Many people erroneously believe that a joyful event never leads to depression. Official statistics state that about 10 to 15% of new mothers experience serious psychological disorders after childbirth (some sources put the figure at 40%). Unlike prenatal depression, postnatal depression is more frequent and much more damaging.

According to scientists, this pathological condition has a negative impact not only on the mother, but also on her baby. In severe cases, mothers hurt their children and kill themselves. The long-term consequences of the disease are also quite severe. A child whose mother has suffered from postpartum depression is at greater risk of becoming an alcoholic when they reach adulthood, as well as developing multiple complexes due to low self-esteem.


What prompts the onset of postnatal depression

The development of this condition is linked to mental reactions to physiological changes that occur in the body during and after childbirth. These include loss of blood, changes in hormonal levels, lack of sleep, fatigue, a new routine, a change of attitude in relatives and friends, fear of making a mistake, lack of attention from the husband.

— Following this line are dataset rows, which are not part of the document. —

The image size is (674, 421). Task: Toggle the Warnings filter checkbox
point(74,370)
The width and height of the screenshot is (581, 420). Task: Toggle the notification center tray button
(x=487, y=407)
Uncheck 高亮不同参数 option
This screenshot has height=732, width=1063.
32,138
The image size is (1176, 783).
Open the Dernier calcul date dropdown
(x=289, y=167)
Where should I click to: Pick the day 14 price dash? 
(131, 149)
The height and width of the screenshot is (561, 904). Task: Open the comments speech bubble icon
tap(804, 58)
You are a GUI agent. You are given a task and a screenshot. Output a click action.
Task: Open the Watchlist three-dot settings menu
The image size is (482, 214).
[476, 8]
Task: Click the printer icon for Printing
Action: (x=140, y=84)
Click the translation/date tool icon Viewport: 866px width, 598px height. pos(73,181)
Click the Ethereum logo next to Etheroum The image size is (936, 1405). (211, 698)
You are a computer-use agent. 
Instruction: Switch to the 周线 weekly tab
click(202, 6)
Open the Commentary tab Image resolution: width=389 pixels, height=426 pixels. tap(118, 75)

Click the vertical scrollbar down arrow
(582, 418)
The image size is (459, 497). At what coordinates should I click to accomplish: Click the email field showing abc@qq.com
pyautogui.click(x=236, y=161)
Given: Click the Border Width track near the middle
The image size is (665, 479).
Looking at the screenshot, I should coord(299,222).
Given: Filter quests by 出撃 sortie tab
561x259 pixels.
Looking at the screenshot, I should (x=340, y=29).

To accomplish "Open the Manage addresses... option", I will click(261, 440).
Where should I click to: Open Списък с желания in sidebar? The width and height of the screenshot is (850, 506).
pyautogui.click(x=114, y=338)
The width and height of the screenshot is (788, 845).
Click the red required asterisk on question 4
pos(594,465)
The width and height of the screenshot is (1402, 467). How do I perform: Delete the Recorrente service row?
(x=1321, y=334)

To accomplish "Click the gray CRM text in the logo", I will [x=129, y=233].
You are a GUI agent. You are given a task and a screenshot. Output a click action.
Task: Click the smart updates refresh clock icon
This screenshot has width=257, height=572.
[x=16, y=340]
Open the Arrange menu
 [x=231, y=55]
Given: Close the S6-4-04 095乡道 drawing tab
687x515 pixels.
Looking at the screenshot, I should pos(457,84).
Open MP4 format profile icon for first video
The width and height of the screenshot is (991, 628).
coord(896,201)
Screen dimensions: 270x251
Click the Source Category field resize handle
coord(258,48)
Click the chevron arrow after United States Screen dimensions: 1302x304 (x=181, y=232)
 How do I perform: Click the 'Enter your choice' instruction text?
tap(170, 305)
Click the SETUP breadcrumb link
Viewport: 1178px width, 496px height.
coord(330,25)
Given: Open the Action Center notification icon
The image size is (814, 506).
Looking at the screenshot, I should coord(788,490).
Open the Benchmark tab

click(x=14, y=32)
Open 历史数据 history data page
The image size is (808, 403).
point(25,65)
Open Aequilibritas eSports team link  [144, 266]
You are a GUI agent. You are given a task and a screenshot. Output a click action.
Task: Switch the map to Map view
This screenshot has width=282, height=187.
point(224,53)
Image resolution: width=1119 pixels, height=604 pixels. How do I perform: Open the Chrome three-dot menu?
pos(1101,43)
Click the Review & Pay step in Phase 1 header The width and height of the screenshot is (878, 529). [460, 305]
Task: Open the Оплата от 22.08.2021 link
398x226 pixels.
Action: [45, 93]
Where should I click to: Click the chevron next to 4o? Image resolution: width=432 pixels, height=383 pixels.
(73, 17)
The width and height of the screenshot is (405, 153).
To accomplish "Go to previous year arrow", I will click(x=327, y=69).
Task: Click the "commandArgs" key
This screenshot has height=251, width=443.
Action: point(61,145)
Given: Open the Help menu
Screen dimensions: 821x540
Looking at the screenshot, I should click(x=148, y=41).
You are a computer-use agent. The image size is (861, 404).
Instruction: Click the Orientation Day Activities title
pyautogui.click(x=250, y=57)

Other factors that play an important role include:

- Low socio-economic status;

- Difficulty during the course of the pregnancy;

- Negative life events;

- Being older than 40 years of age;

- Lack of professional education;

- A complete loss of a job before childbirth;

- alcoholism, etc.




Signs of postpartum depression

Unfortunately, postpartum depression is rarely identified and treated in most cases. This is because young mothers very rarely realise that they are ill and even more rarely seek medical help. Typically, women with this condition show signs such as anxiety, lack of energy, emotional instability, sadness and loneliness.

Patients complain of bad sleeping habits, a loss of appetite and depressed moods. They often have ideas of self-deprecation. The young mothers also experience self-pity at regular intervals. The woman feels that she is a bad mother, that she does not conform to the socially accepted ideal. This gives rise to feelings of shame.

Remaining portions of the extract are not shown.